• [YOUR OBJECTIVE]
Each entry needs to be given again, character for character.

(Pixel coordinate grounding data)
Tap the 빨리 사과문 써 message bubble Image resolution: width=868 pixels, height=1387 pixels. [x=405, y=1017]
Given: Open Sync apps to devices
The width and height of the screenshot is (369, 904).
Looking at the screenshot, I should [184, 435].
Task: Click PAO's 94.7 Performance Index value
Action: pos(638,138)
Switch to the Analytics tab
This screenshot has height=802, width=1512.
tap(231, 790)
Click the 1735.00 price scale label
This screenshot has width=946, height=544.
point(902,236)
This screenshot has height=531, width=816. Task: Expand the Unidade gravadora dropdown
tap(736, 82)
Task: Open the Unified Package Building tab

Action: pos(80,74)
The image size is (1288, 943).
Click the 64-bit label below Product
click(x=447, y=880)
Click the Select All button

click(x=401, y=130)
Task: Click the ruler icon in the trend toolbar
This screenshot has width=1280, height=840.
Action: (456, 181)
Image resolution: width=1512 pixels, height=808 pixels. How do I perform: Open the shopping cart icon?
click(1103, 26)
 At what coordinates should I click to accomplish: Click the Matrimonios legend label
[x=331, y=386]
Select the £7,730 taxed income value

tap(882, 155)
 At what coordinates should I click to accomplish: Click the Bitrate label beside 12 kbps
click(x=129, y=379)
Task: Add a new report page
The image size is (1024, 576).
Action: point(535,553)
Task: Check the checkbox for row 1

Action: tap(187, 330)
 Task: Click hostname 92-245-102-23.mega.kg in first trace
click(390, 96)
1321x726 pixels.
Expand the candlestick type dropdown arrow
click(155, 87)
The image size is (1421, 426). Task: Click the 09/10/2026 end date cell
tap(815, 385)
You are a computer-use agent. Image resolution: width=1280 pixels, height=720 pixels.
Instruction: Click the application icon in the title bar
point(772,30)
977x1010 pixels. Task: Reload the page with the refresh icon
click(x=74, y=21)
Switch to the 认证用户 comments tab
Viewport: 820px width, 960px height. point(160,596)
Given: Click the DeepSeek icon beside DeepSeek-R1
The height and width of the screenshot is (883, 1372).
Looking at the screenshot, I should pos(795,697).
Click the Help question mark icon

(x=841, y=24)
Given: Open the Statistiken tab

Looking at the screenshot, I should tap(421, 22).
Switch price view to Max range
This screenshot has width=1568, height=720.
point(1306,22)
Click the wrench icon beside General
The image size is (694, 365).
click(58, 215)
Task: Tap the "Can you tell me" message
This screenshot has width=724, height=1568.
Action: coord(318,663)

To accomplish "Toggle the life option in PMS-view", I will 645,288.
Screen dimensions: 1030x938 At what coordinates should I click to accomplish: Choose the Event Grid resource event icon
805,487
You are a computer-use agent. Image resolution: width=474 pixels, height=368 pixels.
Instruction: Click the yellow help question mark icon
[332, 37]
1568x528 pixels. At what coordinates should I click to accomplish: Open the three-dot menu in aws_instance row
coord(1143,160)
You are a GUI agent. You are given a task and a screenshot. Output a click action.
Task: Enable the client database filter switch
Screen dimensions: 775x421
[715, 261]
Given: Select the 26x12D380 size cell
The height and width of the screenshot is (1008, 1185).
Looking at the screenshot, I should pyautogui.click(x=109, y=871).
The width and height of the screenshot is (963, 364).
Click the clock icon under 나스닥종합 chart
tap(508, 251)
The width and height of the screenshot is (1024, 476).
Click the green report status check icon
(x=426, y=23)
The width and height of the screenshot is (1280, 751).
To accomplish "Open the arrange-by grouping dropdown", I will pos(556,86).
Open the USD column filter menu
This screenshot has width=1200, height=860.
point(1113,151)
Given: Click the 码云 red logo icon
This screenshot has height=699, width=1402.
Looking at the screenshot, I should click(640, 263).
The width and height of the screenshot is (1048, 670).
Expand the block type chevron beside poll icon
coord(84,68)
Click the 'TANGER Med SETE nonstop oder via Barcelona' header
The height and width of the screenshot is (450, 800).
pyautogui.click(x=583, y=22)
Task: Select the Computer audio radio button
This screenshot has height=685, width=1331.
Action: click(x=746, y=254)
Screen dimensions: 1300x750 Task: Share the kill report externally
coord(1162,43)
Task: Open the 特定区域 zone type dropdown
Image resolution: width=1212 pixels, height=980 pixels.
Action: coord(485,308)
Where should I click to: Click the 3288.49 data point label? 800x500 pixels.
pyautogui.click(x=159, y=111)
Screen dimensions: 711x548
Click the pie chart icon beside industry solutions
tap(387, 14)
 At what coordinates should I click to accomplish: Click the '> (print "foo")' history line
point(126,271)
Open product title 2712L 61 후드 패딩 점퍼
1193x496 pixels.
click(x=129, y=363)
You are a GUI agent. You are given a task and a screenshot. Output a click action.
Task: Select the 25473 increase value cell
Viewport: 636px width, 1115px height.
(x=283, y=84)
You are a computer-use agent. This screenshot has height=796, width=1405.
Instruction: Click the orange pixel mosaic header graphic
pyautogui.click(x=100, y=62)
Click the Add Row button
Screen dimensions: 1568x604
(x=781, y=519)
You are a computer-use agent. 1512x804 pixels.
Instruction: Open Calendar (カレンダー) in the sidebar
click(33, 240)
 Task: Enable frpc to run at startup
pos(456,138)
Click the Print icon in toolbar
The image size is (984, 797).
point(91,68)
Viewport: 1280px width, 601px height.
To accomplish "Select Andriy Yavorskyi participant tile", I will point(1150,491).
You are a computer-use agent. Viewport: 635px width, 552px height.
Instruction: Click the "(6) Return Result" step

• [RESPONSE BOX]
Tap the 빨리 사과문 써 message bubble Image resolution: width=868 pixels, height=1387 pixels. [x=405, y=1017]
Given: Open Sync apps to devices
The width and height of the screenshot is (369, 904).
Looking at the screenshot, I should [184, 435].
Task: Click PAO's 94.7 Performance Index value
Action: pos(638,138)
Switch to the Analytics tab
This screenshot has height=802, width=1512.
tap(231, 790)
Click the 1735.00 price scale label
This screenshot has width=946, height=544.
point(902,236)
This screenshot has height=531, width=816. Task: Expand the Unidade gravadora dropdown
tap(736, 82)
Task: Open the Unified Package Building tab

Action: pos(80,74)
The image size is (1288, 943).
Click the 64-bit label below Product
click(x=447, y=880)
Click the Select All button

click(x=401, y=130)
Task: Click the ruler icon in the trend toolbar
This screenshot has width=1280, height=840.
Action: (456, 181)
Image resolution: width=1512 pixels, height=808 pixels. How do I perform: Open the shopping cart icon?
click(1103, 26)
 At what coordinates should I click to accomplish: Click the Matrimonios legend label
[x=331, y=386]
Select the £7,730 taxed income value

tap(882, 155)
 At what coordinates should I click to accomplish: Click the Bitrate label beside 12 kbps
click(x=129, y=379)
Task: Add a new report page
The image size is (1024, 576).
Action: point(535,553)
Task: Check the checkbox for row 1

Action: tap(187, 330)
 Task: Click hostname 92-245-102-23.mega.kg in first trace
click(390, 96)
1321x726 pixels.
Expand the candlestick type dropdown arrow
click(155, 87)
The image size is (1421, 426). Task: Click the 09/10/2026 end date cell
tap(815, 385)
You are a computer-use agent. Image resolution: width=1280 pixels, height=720 pixels.
Instruction: Click the application icon in the title bar
point(772,30)
977x1010 pixels. Task: Reload the page with the refresh icon
click(x=74, y=21)
Switch to the 认证用户 comments tab
Viewport: 820px width, 960px height. point(160,596)
Given: Click the DeepSeek icon beside DeepSeek-R1
The height and width of the screenshot is (883, 1372).
Looking at the screenshot, I should pos(795,697).
Click the Help question mark icon

(x=841, y=24)
Given: Open the Statistiken tab

Looking at the screenshot, I should tap(421, 22).
Switch price view to Max range
This screenshot has width=1568, height=720.
point(1306,22)
Click the wrench icon beside General
The image size is (694, 365).
click(58, 215)
Task: Tap the "Can you tell me" message
This screenshot has width=724, height=1568.
Action: coord(318,663)

To accomplish "Toggle the life option in PMS-view", I will 645,288.
Screen dimensions: 1030x938 At what coordinates should I click to accomplish: Choose the Event Grid resource event icon
805,487
You are a computer-use agent. Image resolution: width=474 pixels, height=368 pixels.
Instruction: Click the yellow help question mark icon
[332, 37]
1568x528 pixels. At what coordinates should I click to accomplish: Open the three-dot menu in aws_instance row
coord(1143,160)
You are a GUI agent. You are given a task and a screenshot. Output a click action.
Task: Enable the client database filter switch
Screen dimensions: 775x421
[715, 261]
Given: Select the 26x12D380 size cell
The height and width of the screenshot is (1008, 1185).
Looking at the screenshot, I should pyautogui.click(x=109, y=871).
The width and height of the screenshot is (963, 364).
Click the clock icon under 나스닥종합 chart
tap(508, 251)
The width and height of the screenshot is (1024, 476).
Click the green report status check icon
(x=426, y=23)
The width and height of the screenshot is (1280, 751).
To accomplish "Open the arrange-by grouping dropdown", I will pos(556,86).
Open the USD column filter menu
This screenshot has width=1200, height=860.
point(1113,151)
Given: Click the 码云 red logo icon
This screenshot has height=699, width=1402.
Looking at the screenshot, I should click(640, 263).
The width and height of the screenshot is (1048, 670).
Expand the block type chevron beside poll icon
coord(84,68)
Click the 'TANGER Med SETE nonstop oder via Barcelona' header
The height and width of the screenshot is (450, 800).
pyautogui.click(x=583, y=22)
Task: Select the Computer audio radio button
This screenshot has height=685, width=1331.
Action: click(x=746, y=254)
Screen dimensions: 1300x750 Task: Share the kill report externally
coord(1162,43)
Task: Open the 特定区域 zone type dropdown
Image resolution: width=1212 pixels, height=980 pixels.
Action: coord(485,308)
Where should I click to: Click the 3288.49 data point label? 800x500 pixels.
pyautogui.click(x=159, y=111)
Screen dimensions: 711x548
Click the pie chart icon beside industry solutions
tap(387, 14)
 At what coordinates should I click to accomplish: Click the '> (print "foo")' history line
point(126,271)
Open product title 2712L 61 후드 패딩 점퍼
1193x496 pixels.
click(x=129, y=363)
You are a GUI agent. You are given a task and a screenshot. Output a click action.
Task: Select the 25473 increase value cell
Viewport: 636px width, 1115px height.
(x=283, y=84)
You are a computer-use agent. This screenshot has height=796, width=1405.
Instruction: Click the orange pixel mosaic header graphic
pyautogui.click(x=100, y=62)
Click the Add Row button
Screen dimensions: 1568x604
(x=781, y=519)
You are a computer-use agent. 1512x804 pixels.
Instruction: Open Calendar (カレンダー) in the sidebar
click(33, 240)
 Task: Enable frpc to run at startup
pos(456,138)
Click the Print icon in toolbar
The image size is (984, 797).
point(91,68)
Viewport: 1280px width, 601px height.
To accomplish "Select Andriy Yavorskyi participant tile", I will point(1150,491).
You are a computer-use agent. Viewport: 635px width, 552px height.
Instruction: Click the "(6) Return Result" step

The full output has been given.